Q. There is something that always bothers me whenever it comes up in a discussion, and that’s Paul`s “thorn in the flesh”. Paul called his thorn in the flesh “a Messenger from Satan”. Could this messenger have been the slave girl from Acts 16:16? Thanks for your insight.

A. The phrase translated “thorn in the flesh” in 2 Cor. 12:7 is literally defined as a pointed piece of wood or a sharp stake. Such things were often used as a method of torture. And the Greek word translated torment in the same verse means “to buffet, or hit with one’s fist.” Both imply some kind of physical attack.

Therefore I’m convinced Paul’s situation involved something a lot more painful than the words of the slave girl in Acts 16. I believe it refers to the regular beatings Paul received from his enemies, who were stirred up by Satan to attack him. These beatings were so severe that several of them should have killed him, and I think one did.

Stoning was the method of execution, and in Acts 14:19-20 Paul was stoned and dragged outside the gates of Lystra, left for dead. His followers prayed over him and he got up, went back into the city and the next day began his walk to Derbe, 60 miles away, as if nothing had happened.

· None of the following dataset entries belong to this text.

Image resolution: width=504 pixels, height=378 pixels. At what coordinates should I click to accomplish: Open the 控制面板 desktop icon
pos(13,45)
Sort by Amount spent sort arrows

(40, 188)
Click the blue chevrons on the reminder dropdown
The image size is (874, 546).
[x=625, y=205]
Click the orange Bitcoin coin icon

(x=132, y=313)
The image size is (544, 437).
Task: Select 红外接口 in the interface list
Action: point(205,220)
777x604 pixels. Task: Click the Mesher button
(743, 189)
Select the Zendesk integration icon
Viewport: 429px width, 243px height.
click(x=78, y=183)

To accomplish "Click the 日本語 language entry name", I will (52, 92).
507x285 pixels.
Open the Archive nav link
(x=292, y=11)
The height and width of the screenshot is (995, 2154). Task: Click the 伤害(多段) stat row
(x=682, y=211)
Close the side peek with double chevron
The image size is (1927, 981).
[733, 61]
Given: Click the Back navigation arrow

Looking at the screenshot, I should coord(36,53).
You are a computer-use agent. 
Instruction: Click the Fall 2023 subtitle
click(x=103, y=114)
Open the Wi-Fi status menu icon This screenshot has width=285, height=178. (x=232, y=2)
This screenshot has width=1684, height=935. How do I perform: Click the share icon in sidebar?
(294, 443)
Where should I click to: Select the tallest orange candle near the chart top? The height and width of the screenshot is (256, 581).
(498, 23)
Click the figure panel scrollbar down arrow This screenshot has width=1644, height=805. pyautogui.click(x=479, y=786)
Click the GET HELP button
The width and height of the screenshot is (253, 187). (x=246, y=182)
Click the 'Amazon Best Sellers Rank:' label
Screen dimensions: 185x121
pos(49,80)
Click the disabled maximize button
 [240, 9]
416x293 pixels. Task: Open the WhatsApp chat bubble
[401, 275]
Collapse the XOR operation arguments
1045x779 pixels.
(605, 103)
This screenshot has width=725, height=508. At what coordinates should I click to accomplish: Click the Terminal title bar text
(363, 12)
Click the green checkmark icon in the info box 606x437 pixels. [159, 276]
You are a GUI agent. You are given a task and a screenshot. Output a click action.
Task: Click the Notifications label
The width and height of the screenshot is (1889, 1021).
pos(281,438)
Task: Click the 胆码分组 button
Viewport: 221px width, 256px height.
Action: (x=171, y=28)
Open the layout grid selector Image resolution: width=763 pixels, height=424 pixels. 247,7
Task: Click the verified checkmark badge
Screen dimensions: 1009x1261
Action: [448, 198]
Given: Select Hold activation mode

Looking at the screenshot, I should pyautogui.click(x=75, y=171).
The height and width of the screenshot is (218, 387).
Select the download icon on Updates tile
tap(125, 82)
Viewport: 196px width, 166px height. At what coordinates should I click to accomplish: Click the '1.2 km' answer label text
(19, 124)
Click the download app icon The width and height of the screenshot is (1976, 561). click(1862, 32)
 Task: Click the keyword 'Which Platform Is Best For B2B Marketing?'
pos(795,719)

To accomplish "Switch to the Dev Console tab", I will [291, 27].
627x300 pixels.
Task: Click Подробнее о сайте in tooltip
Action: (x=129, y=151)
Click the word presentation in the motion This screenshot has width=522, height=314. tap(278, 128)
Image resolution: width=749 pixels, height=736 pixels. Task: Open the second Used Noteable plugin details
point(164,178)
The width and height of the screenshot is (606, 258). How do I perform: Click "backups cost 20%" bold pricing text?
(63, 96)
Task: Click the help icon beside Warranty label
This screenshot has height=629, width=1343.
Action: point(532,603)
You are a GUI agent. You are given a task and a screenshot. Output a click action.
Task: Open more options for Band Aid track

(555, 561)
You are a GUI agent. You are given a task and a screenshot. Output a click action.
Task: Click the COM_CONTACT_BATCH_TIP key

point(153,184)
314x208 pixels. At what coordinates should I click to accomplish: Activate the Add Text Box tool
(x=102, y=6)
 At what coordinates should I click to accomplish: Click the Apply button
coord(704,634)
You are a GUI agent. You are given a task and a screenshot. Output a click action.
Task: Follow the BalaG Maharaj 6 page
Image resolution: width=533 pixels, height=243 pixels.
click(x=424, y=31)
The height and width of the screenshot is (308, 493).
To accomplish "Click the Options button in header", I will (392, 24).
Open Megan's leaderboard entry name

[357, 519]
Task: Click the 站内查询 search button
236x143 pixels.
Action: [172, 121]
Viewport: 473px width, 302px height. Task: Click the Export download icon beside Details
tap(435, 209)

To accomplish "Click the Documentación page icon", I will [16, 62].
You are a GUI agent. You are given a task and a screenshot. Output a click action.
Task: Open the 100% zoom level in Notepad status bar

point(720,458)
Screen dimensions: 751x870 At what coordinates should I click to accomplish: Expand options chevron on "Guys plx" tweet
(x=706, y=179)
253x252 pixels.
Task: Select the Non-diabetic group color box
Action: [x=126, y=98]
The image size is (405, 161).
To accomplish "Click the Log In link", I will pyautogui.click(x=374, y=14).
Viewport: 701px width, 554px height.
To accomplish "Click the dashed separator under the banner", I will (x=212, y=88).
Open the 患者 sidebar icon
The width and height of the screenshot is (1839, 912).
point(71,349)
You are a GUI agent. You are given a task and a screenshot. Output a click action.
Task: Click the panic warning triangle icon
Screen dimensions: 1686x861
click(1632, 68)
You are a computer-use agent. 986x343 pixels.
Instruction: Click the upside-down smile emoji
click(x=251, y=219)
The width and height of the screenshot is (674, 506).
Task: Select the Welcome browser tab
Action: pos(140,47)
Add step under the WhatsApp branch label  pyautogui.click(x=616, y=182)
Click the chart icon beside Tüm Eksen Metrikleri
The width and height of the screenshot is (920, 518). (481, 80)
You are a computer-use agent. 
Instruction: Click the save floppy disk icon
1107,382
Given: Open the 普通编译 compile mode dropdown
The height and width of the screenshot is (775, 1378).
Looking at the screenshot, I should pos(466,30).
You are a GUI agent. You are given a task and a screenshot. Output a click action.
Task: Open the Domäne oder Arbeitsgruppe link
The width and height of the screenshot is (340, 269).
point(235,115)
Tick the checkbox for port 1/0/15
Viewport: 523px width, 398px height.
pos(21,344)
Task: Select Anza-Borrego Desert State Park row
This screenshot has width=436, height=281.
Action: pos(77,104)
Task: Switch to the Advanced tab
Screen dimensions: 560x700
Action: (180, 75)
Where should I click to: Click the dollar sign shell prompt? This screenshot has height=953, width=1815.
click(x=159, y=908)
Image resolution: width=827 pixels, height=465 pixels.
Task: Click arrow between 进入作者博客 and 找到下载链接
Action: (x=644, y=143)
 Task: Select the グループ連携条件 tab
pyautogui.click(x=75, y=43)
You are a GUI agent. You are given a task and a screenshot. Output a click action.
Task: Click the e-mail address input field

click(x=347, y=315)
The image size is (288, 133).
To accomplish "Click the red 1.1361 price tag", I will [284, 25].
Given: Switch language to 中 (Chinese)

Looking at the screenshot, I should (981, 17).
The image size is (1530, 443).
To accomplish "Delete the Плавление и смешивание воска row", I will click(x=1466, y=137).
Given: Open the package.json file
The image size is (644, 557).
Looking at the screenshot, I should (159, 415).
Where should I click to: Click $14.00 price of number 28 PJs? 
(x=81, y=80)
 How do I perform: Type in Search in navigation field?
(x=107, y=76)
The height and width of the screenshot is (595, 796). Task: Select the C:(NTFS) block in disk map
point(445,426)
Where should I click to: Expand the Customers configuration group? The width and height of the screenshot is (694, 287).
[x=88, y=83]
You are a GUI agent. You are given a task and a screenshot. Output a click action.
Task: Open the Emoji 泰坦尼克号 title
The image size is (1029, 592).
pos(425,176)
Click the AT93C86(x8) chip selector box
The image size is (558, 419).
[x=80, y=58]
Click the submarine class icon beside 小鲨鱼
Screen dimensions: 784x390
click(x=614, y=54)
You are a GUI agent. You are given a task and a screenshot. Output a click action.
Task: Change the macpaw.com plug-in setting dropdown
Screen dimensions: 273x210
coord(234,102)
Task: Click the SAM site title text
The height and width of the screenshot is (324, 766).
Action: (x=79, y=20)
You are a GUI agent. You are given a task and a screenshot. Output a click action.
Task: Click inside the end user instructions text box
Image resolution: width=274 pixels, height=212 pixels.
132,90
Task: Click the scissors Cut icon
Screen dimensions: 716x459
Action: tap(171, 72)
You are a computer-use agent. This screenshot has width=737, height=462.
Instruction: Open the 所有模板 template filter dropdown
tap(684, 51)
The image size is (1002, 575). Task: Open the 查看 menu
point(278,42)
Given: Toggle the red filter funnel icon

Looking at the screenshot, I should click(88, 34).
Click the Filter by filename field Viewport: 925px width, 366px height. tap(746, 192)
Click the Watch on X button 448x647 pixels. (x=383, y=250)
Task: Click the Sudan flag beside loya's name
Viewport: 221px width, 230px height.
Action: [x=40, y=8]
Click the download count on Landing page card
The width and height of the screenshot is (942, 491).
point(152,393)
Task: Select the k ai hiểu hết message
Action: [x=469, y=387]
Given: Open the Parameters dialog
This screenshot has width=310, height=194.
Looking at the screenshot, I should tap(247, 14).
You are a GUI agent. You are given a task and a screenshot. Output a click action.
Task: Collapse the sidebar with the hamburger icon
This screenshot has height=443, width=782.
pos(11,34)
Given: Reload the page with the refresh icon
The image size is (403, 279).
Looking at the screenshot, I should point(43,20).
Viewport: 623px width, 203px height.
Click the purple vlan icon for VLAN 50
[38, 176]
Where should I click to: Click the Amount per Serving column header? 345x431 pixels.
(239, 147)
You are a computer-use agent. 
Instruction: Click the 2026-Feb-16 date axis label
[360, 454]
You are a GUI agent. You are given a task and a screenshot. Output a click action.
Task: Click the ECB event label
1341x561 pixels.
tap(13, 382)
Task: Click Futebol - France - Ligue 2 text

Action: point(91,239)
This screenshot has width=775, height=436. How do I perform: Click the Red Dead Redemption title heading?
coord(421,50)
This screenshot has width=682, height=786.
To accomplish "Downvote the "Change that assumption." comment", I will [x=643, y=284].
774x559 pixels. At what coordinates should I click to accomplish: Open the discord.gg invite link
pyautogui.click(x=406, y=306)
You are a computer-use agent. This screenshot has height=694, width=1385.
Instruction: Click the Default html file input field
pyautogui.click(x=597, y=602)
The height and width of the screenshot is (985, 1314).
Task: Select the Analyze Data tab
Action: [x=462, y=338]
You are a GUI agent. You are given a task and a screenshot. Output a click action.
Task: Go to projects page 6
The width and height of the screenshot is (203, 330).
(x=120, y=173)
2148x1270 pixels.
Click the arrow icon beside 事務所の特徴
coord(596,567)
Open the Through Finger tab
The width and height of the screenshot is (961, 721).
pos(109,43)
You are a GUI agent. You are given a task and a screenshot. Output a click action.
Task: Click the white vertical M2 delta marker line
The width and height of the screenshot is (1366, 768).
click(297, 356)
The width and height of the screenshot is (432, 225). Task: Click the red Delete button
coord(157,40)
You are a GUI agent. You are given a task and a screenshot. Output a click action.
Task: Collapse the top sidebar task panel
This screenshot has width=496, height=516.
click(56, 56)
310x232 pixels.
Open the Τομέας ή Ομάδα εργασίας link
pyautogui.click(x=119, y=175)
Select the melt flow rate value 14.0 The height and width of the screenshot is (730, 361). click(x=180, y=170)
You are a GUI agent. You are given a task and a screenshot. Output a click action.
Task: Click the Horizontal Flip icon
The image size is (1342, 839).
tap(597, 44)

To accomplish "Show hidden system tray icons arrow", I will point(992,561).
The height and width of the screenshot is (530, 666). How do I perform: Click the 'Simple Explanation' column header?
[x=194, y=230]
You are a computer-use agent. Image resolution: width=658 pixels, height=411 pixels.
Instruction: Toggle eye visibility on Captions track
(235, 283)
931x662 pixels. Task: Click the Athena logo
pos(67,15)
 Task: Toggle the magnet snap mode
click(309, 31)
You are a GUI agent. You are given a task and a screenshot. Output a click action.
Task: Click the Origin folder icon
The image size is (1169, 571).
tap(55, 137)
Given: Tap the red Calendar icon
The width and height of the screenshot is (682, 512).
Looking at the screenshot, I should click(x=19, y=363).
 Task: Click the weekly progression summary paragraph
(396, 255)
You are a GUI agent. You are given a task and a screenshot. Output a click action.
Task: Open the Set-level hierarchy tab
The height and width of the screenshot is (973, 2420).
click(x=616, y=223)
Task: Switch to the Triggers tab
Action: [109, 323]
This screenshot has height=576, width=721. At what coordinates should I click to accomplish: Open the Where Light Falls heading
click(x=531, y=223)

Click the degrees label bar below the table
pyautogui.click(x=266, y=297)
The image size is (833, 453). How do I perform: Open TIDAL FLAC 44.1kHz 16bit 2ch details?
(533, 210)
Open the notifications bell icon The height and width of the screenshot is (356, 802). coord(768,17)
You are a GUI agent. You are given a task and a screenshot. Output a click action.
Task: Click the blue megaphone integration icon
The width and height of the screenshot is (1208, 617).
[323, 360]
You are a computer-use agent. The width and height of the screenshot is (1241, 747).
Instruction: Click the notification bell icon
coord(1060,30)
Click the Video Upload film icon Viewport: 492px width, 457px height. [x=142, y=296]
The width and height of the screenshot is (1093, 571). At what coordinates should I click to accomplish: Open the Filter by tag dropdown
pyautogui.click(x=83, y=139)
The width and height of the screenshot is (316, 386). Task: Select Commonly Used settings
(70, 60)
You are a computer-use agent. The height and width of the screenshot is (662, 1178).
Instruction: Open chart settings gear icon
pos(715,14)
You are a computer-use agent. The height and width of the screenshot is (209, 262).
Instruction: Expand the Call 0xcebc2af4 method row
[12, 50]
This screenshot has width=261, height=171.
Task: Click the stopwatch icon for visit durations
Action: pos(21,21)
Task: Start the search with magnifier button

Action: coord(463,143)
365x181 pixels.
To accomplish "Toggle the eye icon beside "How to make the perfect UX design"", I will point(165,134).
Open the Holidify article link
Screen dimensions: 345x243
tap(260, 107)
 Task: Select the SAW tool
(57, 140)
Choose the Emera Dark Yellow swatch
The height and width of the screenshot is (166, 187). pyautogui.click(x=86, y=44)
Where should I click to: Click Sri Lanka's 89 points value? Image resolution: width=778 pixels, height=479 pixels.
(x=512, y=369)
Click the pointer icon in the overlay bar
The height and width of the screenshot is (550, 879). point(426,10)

That sort of thing far exceeds human capabilities, and it’s only one of several examples I could use. I believe the Lord raised Paul from the dead that day. When He said, “My grace is sufficient for you” in 2 Cor. 12:9 I think He was telling Paul that He wouldn’t stop the beatings, but would heal him after each one. I cover this issue in greater detail in a study entitled “My Grace is Sufficient For You.”